Division by Zero (OR: Why don't I install a LaTeX plugin already)

Ever wonder why division by zero causes your computers and calculators to vomit up all sorts of ridiculous error messages? Curious about why this "undefined" result was never defined?

Know the answer and are only reading this out of some sort of strange social obligation like what surely at least 85% of my audience probably is?

Well, then, read on, because I'm going to discuss the operation right now!

To understand why division by zero really screws things up, we're going to have to take a quick review of some of the lessons you might have gone over in some of your algebra classes.

First of all, what's division? Division is a basic mathematical operation. Its primary purpose to find a number that represents the number of items that are put into each of a certain number of groups out of a larger "pool". For example, if we have 8 bags of candy and four people to give them out to, we end up with 2 bags of candy per person; 8 divided by 4 is 2. (Sometimes we like to shorten this, and just write it as "8/4=2" for simplicity.) Because of the way division families work, we can also figure out how many people we can give out 2 bags of candy to if we have 8 bags -- this is 8 divided by 2, or 4.

This is due to the commutative property of multiplication, actually. It turns out that the process of division is the inverse operation of multiplication -- which we use to find, given a certain number of groups of something, how much of that thing we have. For example, if I have 3 goldfish each in 5 different fish tanks, I have 15 goldfish because 3 times 5 is 15 (3*5=15). When we say that multiplication is "commutative" (or that the operation "commutes") it means that the two numbers on the left hand side of our mathematical statement can be interchanged to give us the same result -- 3*5=15 and 5*3=15.

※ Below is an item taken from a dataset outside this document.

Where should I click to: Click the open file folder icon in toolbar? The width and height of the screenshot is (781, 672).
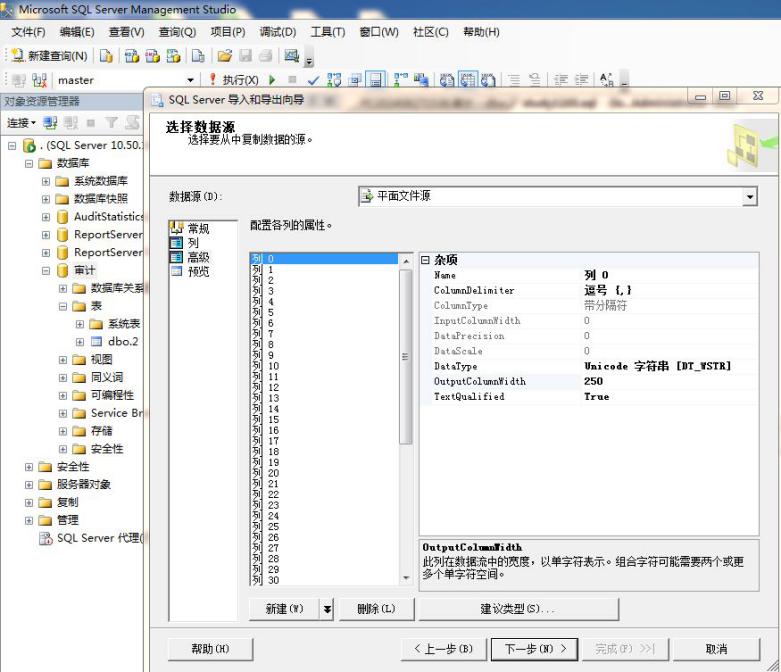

You might note that commutativity applies not only to multiplication but also to addition. This might not surprise you if you've realized that multiplication itself is really just adding in groups. So we can represent 3*5 as 3+3+3+3+3. Heck, we could also represent it as 5+5+5. This is a very useful matter to keep in mind, as it makes it easy to clean up messy algebra that we might end up working with in a more complicated setting. The realization of the commutativity is pretty clear when switching, say, the first and second 5s in that last expression gives you the same result that you started with.

Thus, if division tells us the total number of y objects in z groups is x, then multiplication tells us that having x objects each in groups of y gives us z objects. In a symbolic representation, we'll describe this as such: x*y=z can be reversed as z/y=x. Note that since we can switch x and y, then the other two symbolic statements in this "factor family" are y*x=z and z/x=y.

So, what does this have to do with why division by 0 causes errors?

Well, let's have n represent this otherwise undefined result from a division by zero operation. Just to make it easier to follow we'll choose a specific number to divide by zero -- I like 7. Thus we're assuming that 7/0=n.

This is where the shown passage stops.